* WHAT YOU HAVE TO DO: All of the data that follows needs to be printed again, exactly as it reads.

* GIVEN RECORDS:
· · ·

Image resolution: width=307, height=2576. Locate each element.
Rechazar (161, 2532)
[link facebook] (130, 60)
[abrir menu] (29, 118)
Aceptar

· · ·

* TASK RESULT:
Image resolution: width=307, height=2576. Locate each element.
Rechazar (161, 2532)
[link facebook] (130, 60)
[abrir menu] (29, 118)
Aceptar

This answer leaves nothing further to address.